Elle retrouvait l’archipel calme et prospère. Le roi avait eu raison de l’opposition à ses projets de réforme. L’agriculture faisait chaque jour de nouveaux progrès ; la production du sucre, du riz, du coton, du café, augmentait rapidement, et, avec elle le bien-être, l’aisance et la fortune publique. Il n’y avait qu’une ombre à ce tableau : le roi était le dernier de sa race, et, s’il venait à mourir sans héritier direct, il fallait procéder à l’élection d’un nouveau souverain et traverser une crise qui pouvait être redoutable pour l’indépendance havaïenne. La nouvelle constitution avait prévu le cas et remis l’élection à la chambre des nobles et à celle des représentans, mais tous les partisans sincères de l’autonomie souhaitaient ardemment le mariage de Kaméhaméha V.

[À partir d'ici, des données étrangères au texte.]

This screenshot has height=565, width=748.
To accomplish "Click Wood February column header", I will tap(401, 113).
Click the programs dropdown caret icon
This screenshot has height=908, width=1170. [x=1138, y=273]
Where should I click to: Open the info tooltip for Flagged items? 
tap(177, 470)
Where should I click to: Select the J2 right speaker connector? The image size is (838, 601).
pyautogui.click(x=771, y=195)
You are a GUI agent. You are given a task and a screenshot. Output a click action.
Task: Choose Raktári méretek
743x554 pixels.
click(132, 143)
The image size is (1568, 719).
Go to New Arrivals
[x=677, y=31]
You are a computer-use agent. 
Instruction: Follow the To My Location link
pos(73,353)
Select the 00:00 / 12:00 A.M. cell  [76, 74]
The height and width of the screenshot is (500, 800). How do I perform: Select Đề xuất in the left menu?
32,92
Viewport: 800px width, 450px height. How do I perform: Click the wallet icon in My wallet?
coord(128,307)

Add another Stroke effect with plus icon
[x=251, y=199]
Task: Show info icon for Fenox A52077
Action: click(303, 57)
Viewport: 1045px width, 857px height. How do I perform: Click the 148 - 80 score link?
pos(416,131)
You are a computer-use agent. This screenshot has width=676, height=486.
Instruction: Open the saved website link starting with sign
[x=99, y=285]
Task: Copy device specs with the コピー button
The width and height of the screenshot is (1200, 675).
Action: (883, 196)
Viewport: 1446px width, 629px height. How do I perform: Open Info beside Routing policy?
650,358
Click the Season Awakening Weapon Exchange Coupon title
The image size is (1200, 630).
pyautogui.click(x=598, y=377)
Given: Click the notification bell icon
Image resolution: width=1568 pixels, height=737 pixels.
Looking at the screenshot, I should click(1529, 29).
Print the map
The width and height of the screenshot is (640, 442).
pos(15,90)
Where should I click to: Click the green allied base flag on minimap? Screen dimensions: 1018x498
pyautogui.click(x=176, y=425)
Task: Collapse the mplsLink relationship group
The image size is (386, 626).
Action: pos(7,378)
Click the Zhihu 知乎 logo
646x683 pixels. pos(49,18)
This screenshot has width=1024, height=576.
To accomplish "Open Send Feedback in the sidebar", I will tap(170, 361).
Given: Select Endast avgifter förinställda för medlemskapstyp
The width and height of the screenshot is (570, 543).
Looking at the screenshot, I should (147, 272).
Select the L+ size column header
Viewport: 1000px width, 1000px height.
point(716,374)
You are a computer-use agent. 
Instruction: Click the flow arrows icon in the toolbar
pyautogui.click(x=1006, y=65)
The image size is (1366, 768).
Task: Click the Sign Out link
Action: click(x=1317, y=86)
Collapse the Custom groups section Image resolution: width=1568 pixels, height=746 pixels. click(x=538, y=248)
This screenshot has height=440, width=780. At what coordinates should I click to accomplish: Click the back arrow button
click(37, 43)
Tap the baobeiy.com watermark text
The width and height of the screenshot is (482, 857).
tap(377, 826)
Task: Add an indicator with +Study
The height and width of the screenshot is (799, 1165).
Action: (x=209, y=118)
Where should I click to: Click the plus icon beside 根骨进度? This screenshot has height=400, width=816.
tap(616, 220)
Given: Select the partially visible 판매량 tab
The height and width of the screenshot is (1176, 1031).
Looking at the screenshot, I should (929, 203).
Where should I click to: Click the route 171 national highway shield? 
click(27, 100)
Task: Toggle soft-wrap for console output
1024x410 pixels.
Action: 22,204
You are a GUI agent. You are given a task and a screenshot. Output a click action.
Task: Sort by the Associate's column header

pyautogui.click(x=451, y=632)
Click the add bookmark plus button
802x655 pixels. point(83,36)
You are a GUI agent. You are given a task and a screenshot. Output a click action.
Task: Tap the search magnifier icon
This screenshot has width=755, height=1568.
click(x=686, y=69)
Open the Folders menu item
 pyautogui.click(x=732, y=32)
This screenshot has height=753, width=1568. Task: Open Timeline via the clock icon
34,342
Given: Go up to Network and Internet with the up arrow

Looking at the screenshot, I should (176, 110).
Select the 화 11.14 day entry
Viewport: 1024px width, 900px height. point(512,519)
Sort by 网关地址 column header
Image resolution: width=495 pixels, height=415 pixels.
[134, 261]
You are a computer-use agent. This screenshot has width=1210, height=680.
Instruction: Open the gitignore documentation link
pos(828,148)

J’avais eu plusieurs fois l’occasion d’aborder cette question avec lui. Depuis la mort de M. Wyllie, le roi m’avait appelé aux fonctions de ministre des affaires étrangères. L’amitié qu’il me témoignait, l’intimité qui existait entre nous, me permettaient d’insister auprès de lui pour qu’il donnât satisfaction aux désirs de son peuple ; mais, sous ses ajournemens, je devinais une autre cause que l’indifférence ou le désir de conserver sa liberté. Je soupçonnais la vérité ; il me la dit enfin dans un entretien que nous eûmes ensemble quelques semaines avant le retour de la reine Emma. Le culte chevaleresque qu’il professa il pour elle, la confiance qu’il lui témoignait, prenaient leur source dans un sentiment plus vif qu’une affection fraternelle. Il aimait la reine ; mais, connaissant ses idées religieuses et l’opposition du clergé anglican aux mariages entre beau-frère et belle-sœur, il doutait fort qu’elle consentît à l’épouser. Il m’autorisa cependant à lui en parler à son retour, à lui transmettre l’assurance qu’il saurait respecter son refus et, à la prier, si ses scrupules religieux ou ses propres sentimens ne lui permettaient pas de l’accepter pour mari, de lui conserver l’amitié d’une sœur. L’impression que me laissa cet entretien fut que, si la reine Emma refusait, Kaméhaméha V ne se marierait jamais.